The editorial team has monitored developments in automatic speech recognition (ASR) since 2016. Until recently, however, ASR solutions did not meet the accuracy standards required for high-quality verbatim reporting. Over the past few years, advances in artificial intelligence have significantly improved the reliability of transcription tools, including for Dutch.
At the same time, June 2024 marked the beginning of a new legislative term, initiating a strategic planning process for the 2024-29 period. Recognising that a parliamentary institution cannot afford to fall behind rapid technological and societal change, the Flemish Parliament explicitly included in its strategic agenda the exploration of AI, as a promising and potentially transformative technology. An organisation-wide innovation platform, ‘DigiLab’, was launched to collect and prioritise potential AI use cases. One of the most prominent use cases identified was to investigate how AI could meaningfully support the preparation of plenary session reports.

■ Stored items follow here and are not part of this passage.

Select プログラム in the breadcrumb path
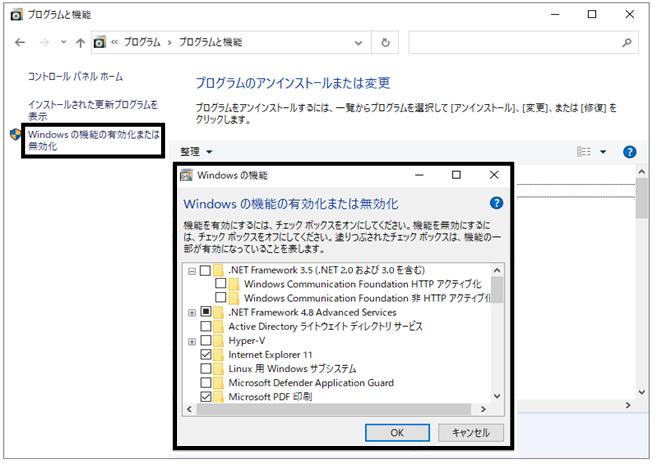[142, 42]
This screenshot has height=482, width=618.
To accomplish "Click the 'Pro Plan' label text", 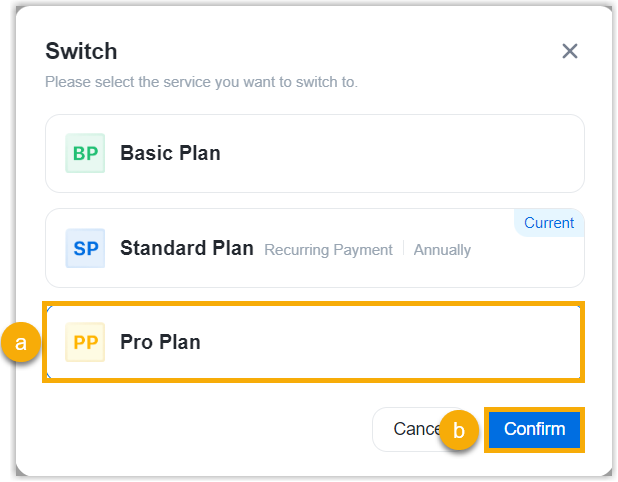I will coord(160,342).
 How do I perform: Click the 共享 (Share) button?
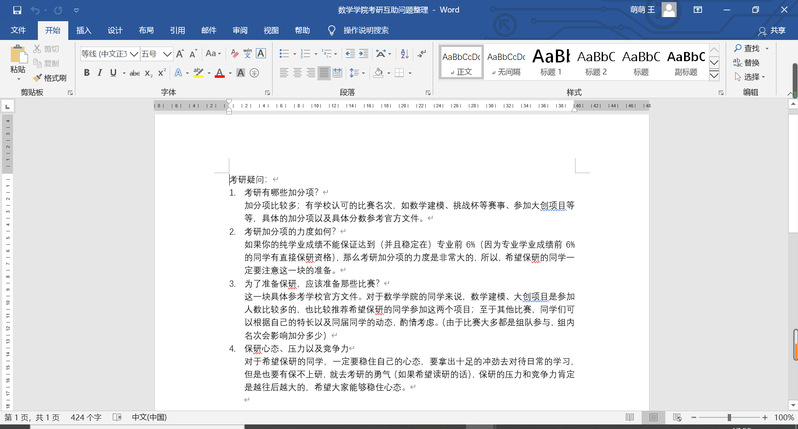[x=771, y=30]
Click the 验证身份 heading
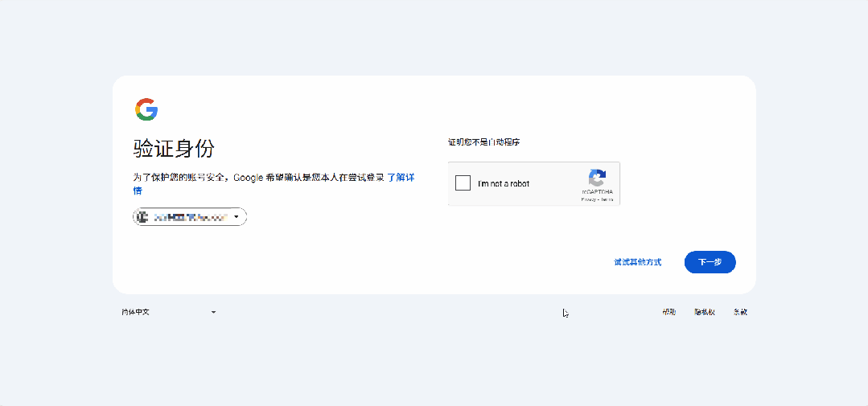Image resolution: width=868 pixels, height=406 pixels. (174, 149)
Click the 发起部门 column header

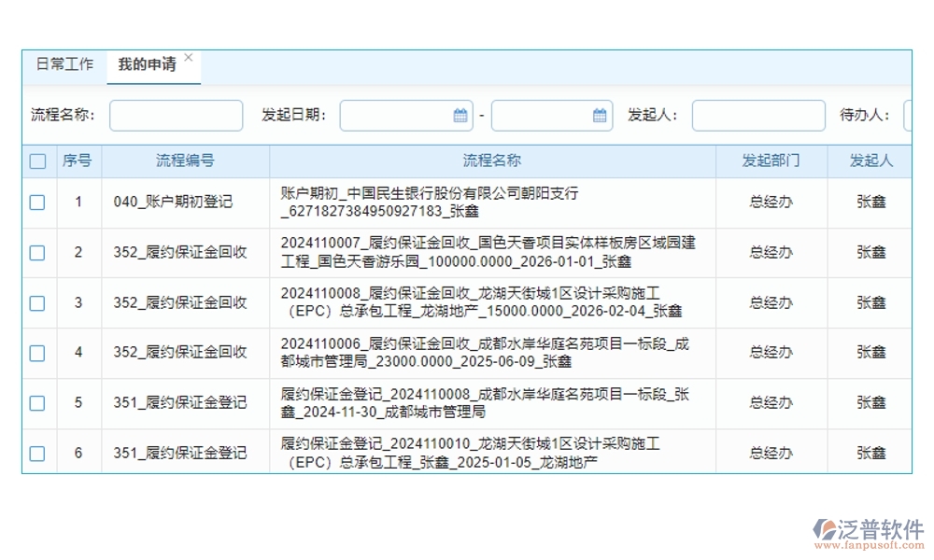[x=771, y=161]
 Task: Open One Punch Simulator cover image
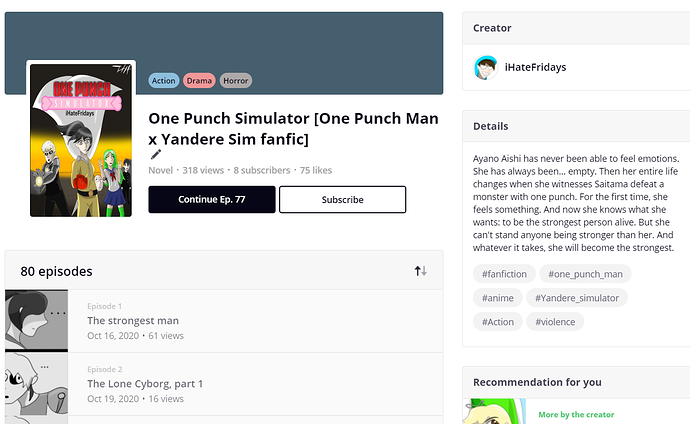pyautogui.click(x=81, y=140)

Our primary objective is to integrate automated transcription into the existing editorial application. The envisioned outcome is a verbatim transcript that is immediately available to editors for review and correction, thereby eliminating the physically demanding and time-intensive task of typing speeches from scratch.
Exploring the opportunities with a proof of concept
To pursue this objective, we established an internal AI task force consisting of editors(-in-chief) who voluntarily explored speech-to-text tools, such as Speechmatics and Scribewave, and started testing prompts in Copilot.

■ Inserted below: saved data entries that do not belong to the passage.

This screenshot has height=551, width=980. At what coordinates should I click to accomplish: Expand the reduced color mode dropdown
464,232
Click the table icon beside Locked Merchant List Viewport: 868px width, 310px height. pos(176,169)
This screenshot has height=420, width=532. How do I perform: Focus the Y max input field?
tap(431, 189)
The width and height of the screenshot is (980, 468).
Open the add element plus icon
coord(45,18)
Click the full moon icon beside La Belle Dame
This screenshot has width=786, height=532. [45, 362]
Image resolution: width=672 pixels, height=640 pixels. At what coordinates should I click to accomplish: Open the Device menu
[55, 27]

To assess both the potential and the limitations of this use case, the IT department developed a proof of concept (POC). The POC followed a multi-stage pipeline combining speech recognition, speaker attribution, and AI-assisted editorial pre-processing. At the outset, this POC captures the livestream of plenary sessions, which are publicly broadcast via YouTube. Using a trained dataset in Pyannote ASR technology, the spoken content is attributed to the presumed speaker and transcribed with OpenAI’s Whisper. The resulting verbatim transcript is then post-processed by ChatGPT. Editors locate their assigned speech fragments, copy and paste the edited text into Word, and subsequently verify it against the original audio recording to correct any remaining errors or ambiguities.
Early testing demonstrated considerable potential but also revealed limitations, including inaccuracies in speech recognition and inconsistent editorial decisions by ChatGPT. Through iterative prompt design, the AI task force provided the IT team with a detailed set of editorial instructions to ensure consistent application of editorial standards. Combined with additional Pyannote training and increased GPU capacity, these measures substantially improved the quality of the output.

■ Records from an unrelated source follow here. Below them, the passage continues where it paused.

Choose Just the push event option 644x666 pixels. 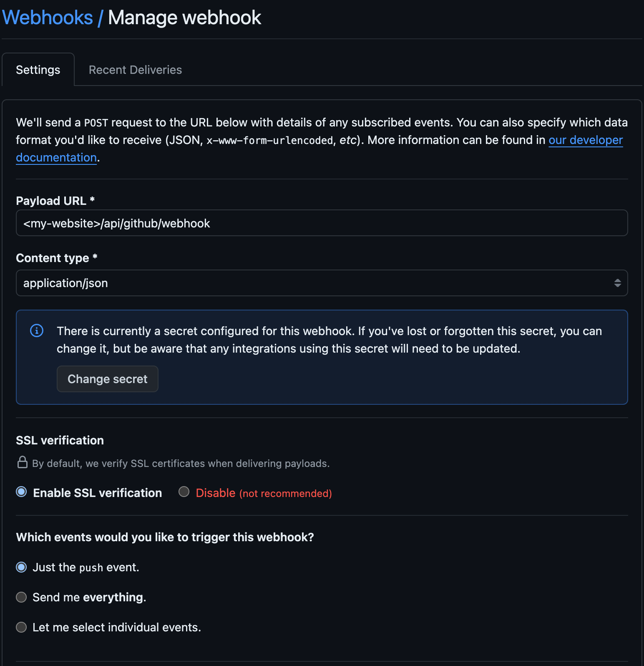click(x=21, y=567)
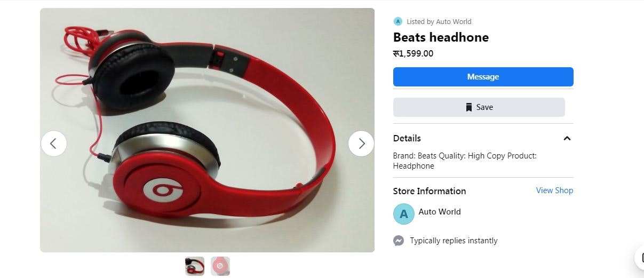Click the Auto World store name
Image resolution: width=644 pixels, height=278 pixels.
pyautogui.click(x=440, y=212)
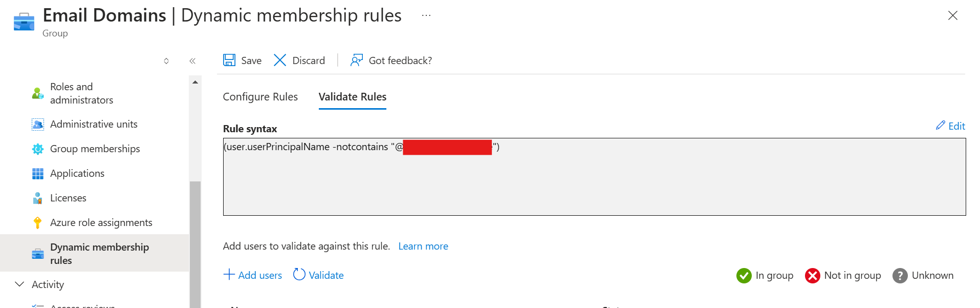980x308 pixels.
Task: Select the Validate Rules tab
Action: [x=352, y=96]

After four months of testing, the POC was rolled out to the entire editorial team in May 2025. Our editors responded enthusiastically to the introduction of the tool. By October 2025, nearly 80% of them reported using the system regularly as a support tool for drafting plenary session reports. All of those regular users agree that it has become a mainstay, and most of them signify that the tool helps to reduce their workload.
With the POC clearly demonstrating its added value, development of a fully integrated AI system within our editorial application began in January 2026.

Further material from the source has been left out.